— Provided records —
--*--

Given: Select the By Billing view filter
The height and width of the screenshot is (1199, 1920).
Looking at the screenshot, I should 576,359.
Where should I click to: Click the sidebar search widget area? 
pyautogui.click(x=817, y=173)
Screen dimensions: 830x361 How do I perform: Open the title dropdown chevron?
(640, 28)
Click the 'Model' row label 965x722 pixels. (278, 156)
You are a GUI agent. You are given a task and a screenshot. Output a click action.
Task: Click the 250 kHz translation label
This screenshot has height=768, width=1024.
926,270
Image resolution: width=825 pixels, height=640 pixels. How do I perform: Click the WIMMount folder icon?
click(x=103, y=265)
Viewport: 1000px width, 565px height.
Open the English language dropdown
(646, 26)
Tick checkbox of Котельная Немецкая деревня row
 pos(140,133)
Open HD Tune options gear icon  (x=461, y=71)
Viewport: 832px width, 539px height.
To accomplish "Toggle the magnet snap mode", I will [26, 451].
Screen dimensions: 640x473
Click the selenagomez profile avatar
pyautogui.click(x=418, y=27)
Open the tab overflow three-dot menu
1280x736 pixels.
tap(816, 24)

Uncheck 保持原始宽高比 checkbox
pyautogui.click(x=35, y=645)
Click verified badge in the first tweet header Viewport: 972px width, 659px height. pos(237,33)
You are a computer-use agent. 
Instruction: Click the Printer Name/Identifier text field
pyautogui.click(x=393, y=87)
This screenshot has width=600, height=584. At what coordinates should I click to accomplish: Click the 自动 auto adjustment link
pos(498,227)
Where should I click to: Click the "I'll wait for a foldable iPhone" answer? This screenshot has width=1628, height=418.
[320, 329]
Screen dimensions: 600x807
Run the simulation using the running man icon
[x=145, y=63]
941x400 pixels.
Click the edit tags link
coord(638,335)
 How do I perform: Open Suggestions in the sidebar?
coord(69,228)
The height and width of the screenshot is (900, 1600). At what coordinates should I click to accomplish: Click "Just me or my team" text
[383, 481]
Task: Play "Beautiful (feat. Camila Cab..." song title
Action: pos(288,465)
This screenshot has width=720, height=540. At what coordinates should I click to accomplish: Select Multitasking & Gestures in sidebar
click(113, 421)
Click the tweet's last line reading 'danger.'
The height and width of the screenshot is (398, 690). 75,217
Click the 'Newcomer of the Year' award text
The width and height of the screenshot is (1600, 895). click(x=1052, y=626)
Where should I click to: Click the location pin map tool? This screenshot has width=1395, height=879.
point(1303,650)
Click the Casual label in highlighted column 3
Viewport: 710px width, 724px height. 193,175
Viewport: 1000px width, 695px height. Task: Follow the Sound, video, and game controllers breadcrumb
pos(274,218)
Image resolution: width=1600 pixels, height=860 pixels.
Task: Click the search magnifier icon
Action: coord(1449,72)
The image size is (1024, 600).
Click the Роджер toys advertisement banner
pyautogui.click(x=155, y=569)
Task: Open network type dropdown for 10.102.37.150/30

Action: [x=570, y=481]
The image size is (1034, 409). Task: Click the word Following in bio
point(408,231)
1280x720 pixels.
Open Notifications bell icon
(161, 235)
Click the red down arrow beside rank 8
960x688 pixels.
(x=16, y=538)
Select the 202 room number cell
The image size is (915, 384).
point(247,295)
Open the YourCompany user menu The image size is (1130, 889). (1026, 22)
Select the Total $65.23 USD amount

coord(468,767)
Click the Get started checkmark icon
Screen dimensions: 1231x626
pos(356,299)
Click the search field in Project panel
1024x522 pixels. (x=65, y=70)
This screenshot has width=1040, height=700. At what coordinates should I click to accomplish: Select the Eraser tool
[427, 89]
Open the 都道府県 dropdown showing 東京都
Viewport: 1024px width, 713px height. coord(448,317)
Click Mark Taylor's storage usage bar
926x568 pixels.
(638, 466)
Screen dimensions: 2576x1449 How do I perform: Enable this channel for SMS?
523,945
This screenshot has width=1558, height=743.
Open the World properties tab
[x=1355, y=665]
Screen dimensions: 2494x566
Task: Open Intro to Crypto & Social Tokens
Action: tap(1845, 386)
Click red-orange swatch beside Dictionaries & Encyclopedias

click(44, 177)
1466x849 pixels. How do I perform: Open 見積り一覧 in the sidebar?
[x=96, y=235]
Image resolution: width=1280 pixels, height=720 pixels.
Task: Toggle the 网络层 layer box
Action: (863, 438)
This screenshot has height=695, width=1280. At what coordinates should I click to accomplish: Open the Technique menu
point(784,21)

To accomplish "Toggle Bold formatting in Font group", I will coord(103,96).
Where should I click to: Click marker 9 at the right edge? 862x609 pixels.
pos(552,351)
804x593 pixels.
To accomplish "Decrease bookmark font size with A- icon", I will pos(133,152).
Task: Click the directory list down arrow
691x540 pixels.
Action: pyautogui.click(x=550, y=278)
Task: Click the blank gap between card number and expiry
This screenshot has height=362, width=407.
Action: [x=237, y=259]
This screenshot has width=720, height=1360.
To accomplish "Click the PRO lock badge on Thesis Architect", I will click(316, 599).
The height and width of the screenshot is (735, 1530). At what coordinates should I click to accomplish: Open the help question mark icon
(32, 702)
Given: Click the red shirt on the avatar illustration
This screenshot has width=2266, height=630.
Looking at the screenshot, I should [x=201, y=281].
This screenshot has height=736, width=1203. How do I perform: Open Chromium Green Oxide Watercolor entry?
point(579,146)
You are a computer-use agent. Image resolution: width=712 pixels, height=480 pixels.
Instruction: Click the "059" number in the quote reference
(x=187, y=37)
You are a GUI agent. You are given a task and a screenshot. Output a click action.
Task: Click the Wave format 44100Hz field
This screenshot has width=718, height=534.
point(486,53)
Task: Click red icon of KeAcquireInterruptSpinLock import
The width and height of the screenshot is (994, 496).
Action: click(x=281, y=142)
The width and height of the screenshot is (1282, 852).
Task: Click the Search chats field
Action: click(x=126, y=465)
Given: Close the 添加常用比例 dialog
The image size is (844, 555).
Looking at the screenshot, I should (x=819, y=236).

--*--

— Exercise goal —
For this task, write out exactly the lines of the entries above, starting at the line with "You are a computer-use agent. Image" and ending at the line with "Task: Click the Wave format 44100Hz field", both included, and no others.

— Expected output —
You are a computer-use agent. Image resolution: width=712 pixels, height=480 pixels.
Instruction: Click the "059" number in the quote reference
(x=187, y=37)
You are a GUI agent. You are given a task and a screenshot. Output a click action.
Task: Click the Wave format 44100Hz field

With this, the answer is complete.